Stored records
*** Block opens ***

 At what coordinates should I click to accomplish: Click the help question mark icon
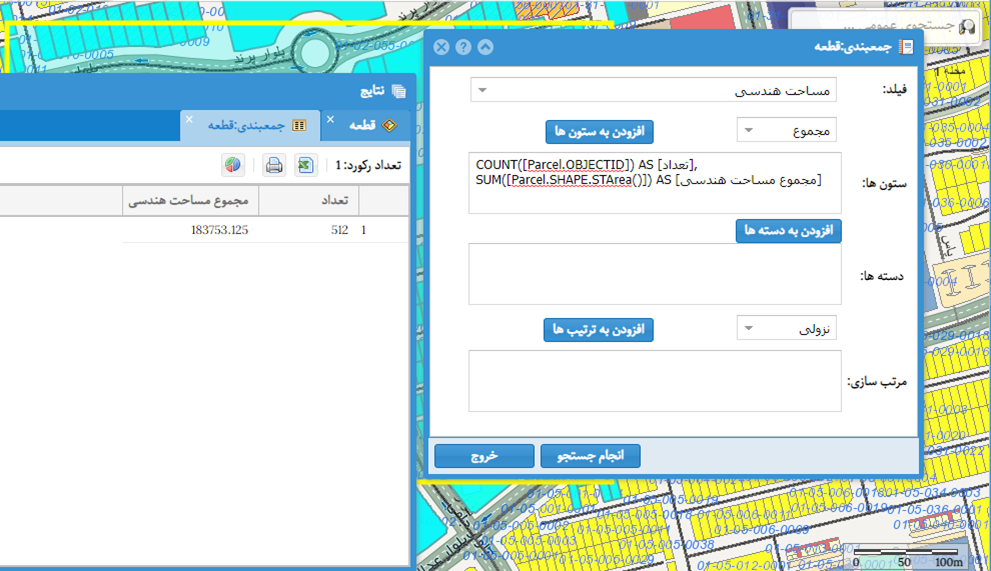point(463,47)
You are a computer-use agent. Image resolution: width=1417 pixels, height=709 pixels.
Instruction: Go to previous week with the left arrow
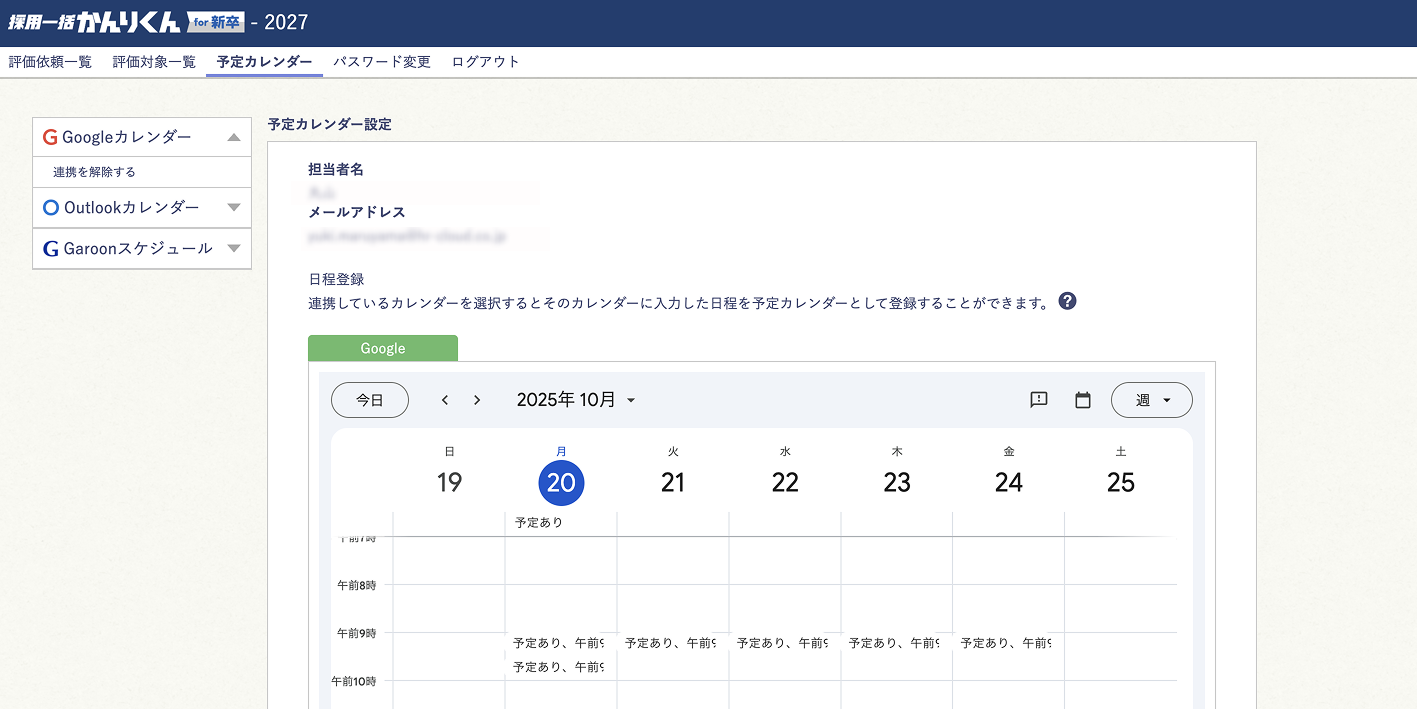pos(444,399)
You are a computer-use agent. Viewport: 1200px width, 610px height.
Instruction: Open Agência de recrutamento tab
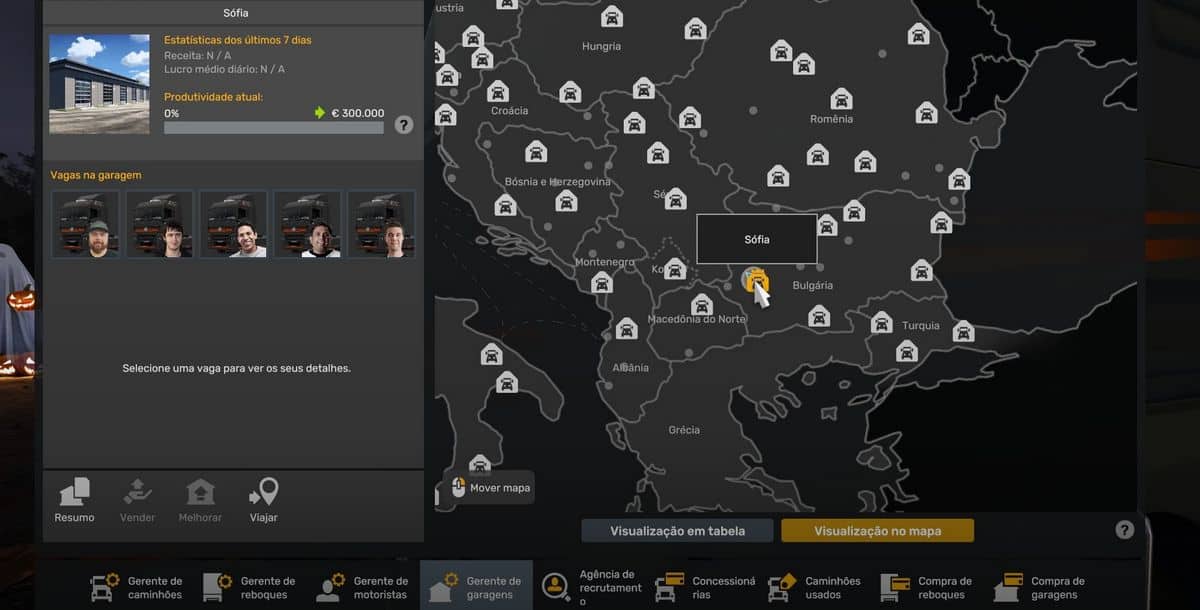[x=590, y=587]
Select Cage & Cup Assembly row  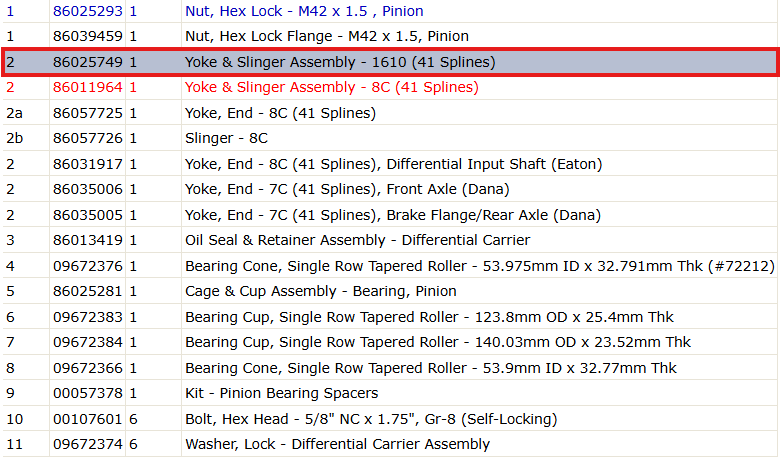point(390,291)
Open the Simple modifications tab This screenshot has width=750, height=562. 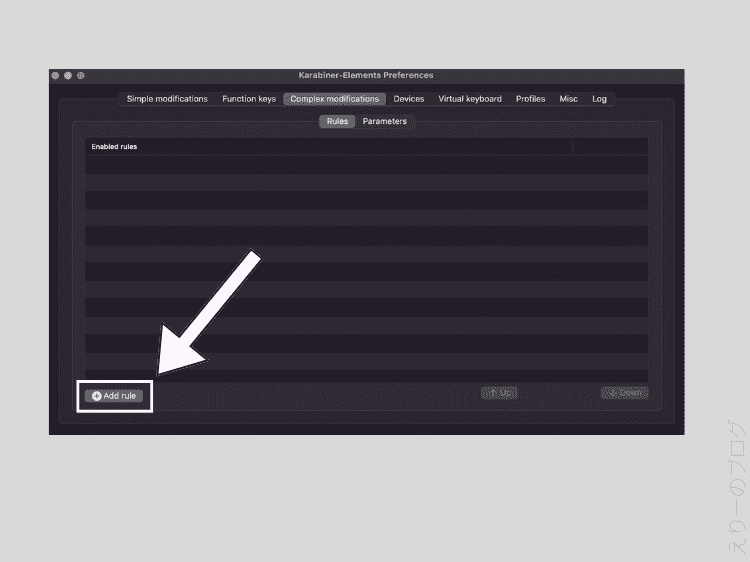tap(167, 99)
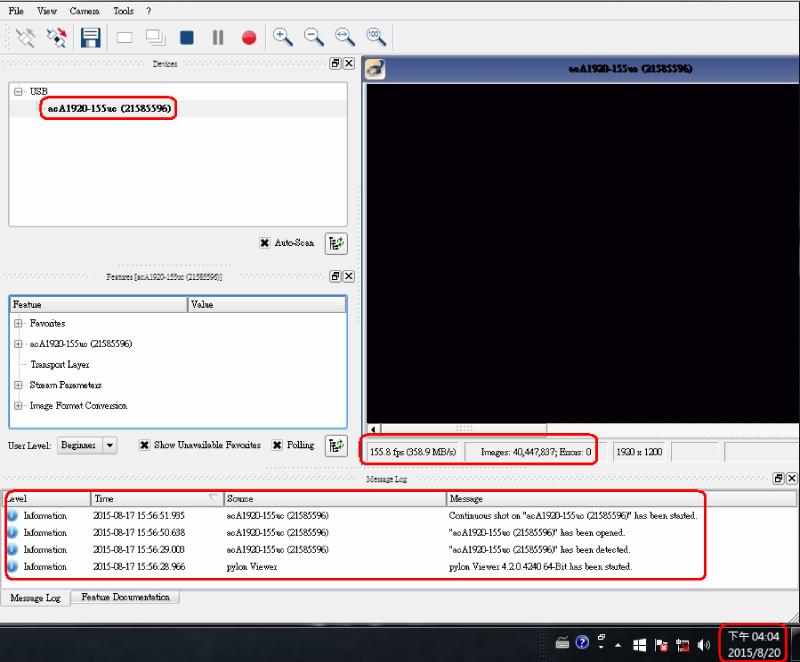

*** Block closes ***

WHAT YOU SHOULD DO —
From the entries, report every line in which the string "agent" occurs.

EXERCISE ANSWER —
You are a computer-use agent. Image resolution: width=1417 pixels, height=709 pixels.
You are a computer-use agent. Viewport: 1200px width, 610px height.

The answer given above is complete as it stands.